The Evanston community danced with joy on Saturday during its sixth annual Juneteenth Celebration & Freedom Parade, which concluded with festivities at Ingraham Park celebrating local Black legacies.
Despite the weekend’s extreme heat warnings and the day’s nearly triple-digit weather, hundreds of Evanston residents turned out to celebrate Juneteenth, commemorating Black America’s freedom from slavery nationwide two and a half years after the Emancipation Proclamation.
Kemone Hendricks, the Evanston parade’s founder and organizer, advocated for Juneteenth’s visibility in the city long before it became a federal holiday in 2021. Since the first Juneteenth parade she hosted in 2020, held virtually due to the COVID-19 pandemic, Hendricks said Evanston residents now actively anticipate the event every year.
“It’s now like a staple of the community, and it’s just something that has become a dream into a reality for me,” Hendricks said.
The day’s festivities kicked off with the parade’s departure from Evanston Township High School at 11 a.m. — a deviation from past years’ starting point, the Robert Crown Community Center.

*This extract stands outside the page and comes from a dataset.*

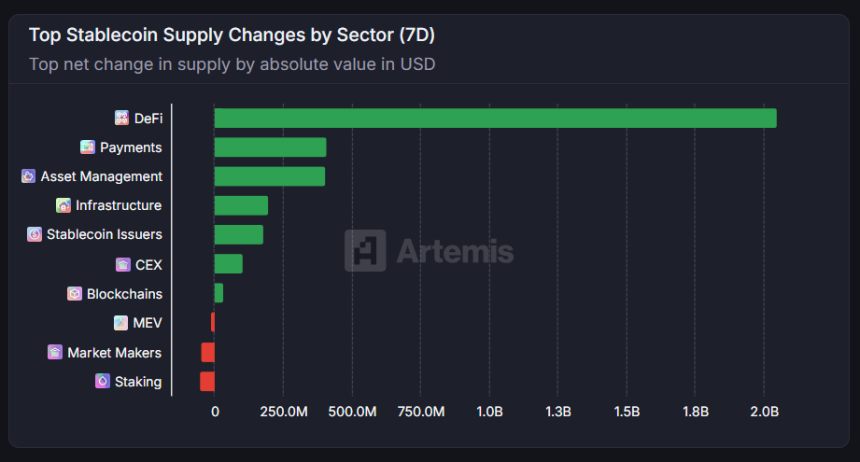Select the Asset Management bar
This screenshot has width=860, height=462.
pyautogui.click(x=270, y=176)
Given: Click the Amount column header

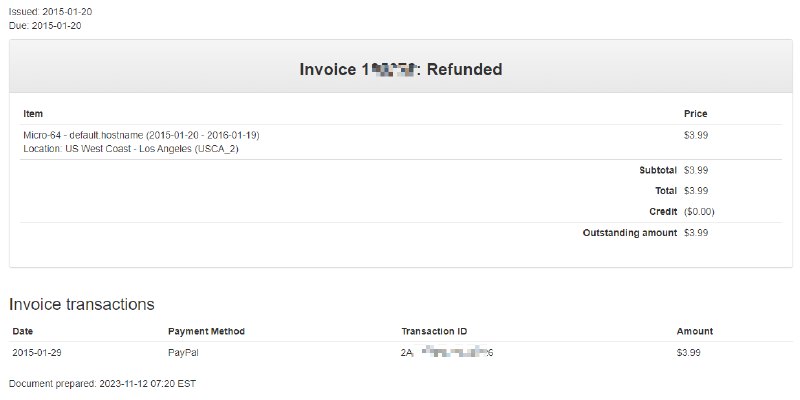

From there, the parade’s entourage of nearly 40 performers, community organizations and local businesses danced and honked their way through Dodge Avenue and Simpson Street, blasting hits like Beyoncé’s “CUFF IT” and Cheryl Lynn’s “Got to Be Real” to onlookers’ delight.
Evanston resident and ETHS alum Janiah Taylor overlooked the parade from lawn chairs. She tried to spot her high school-aged sister in the crowd performing as part of the ETHS Pomkits Dance Team, a group Taylor also used to perform with during community parades.
For Taylor, the annual Juneteenth parade is a good opportunity to strengthen bonds within the Evanston community and see the resources the city has to offer.
“I spent a good amount of my formative years here, so it’s just meaningful to just see people, see the community, what people are up to (and) the different organizations that are active,” Taylor said.
Rhonda Scott, another attendee, drove about 40 minutes from her home near Gurnee, Illinois, to attend the parade and visit family in Evanston.
Scott, who grew up in Evanston, said the parade’s uplifting message and celebration of cultural diversity is one of the reasons she loves and keeps returning to the community.
“It’s nice to see everybody joining in,” Scott said. “You don’t have to be Black to celebrate Juneteenth. It’s for everybody, it’s part of our history.”
At the route’s conclusion at Ingraham Park, parade-goers were greeted with the Divine Nine Juneteenth Legacy celebration, which featured food trucks, artisan vendors, community resources and an awards ceremony honoring community members’ dedication to justice and promoting the holiday.
This year’s celebration specifically highlighted the Divine Nine, the nickname for the nine historically Black Greek-letter organizations founded at historically Black colleges and universities, whose members have played seminal roles in the Civil Rights Movement and beyond.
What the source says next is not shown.